* Start Provided data *

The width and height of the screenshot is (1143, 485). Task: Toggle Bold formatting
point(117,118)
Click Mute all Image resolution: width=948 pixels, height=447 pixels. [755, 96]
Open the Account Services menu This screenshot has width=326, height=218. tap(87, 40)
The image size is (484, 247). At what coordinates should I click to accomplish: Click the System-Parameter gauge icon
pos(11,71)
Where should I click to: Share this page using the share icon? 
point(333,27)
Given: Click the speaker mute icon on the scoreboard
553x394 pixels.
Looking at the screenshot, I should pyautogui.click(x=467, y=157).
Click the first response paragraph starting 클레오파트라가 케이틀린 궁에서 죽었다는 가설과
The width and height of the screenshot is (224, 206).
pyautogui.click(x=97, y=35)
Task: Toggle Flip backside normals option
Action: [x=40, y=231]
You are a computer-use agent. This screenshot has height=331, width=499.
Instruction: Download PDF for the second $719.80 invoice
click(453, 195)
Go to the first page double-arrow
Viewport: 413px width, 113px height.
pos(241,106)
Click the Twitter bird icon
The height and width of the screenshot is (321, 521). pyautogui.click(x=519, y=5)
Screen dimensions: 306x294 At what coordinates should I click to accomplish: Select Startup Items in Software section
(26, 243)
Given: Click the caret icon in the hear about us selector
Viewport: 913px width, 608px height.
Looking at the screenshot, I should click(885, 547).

* End Provided data *

### [Work instructions]
Retype every line of the data above exactly as it appears, from the first line through the last.

### [Task response]
The width and height of the screenshot is (1143, 485). Task: Toggle Bold formatting
point(117,118)
Click Mute all Image resolution: width=948 pixels, height=447 pixels. [755, 96]
Open the Account Services menu This screenshot has width=326, height=218. tap(87, 40)
The image size is (484, 247). At what coordinates should I click to accomplish: Click the System-Parameter gauge icon
pos(11,71)
Where should I click to: Share this page using the share icon? 
point(333,27)
Given: Click the speaker mute icon on the scoreboard
553x394 pixels.
Looking at the screenshot, I should pyautogui.click(x=467, y=157).
Click the first response paragraph starting 클레오파트라가 케이틀린 궁에서 죽었다는 가설과
The width and height of the screenshot is (224, 206).
pyautogui.click(x=97, y=35)
Task: Toggle Flip backside normals option
Action: [x=40, y=231]
You are a computer-use agent. This screenshot has height=331, width=499.
Instruction: Download PDF for the second $719.80 invoice
click(453, 195)
Go to the first page double-arrow
Viewport: 413px width, 113px height.
pos(241,106)
Click the Twitter bird icon
The height and width of the screenshot is (321, 521). pyautogui.click(x=519, y=5)
Screen dimensions: 306x294 At what coordinates should I click to accomplish: Select Startup Items in Software section
(26, 243)
Given: Click the caret icon in the hear about us selector
Viewport: 913px width, 608px height.
Looking at the screenshot, I should click(885, 547).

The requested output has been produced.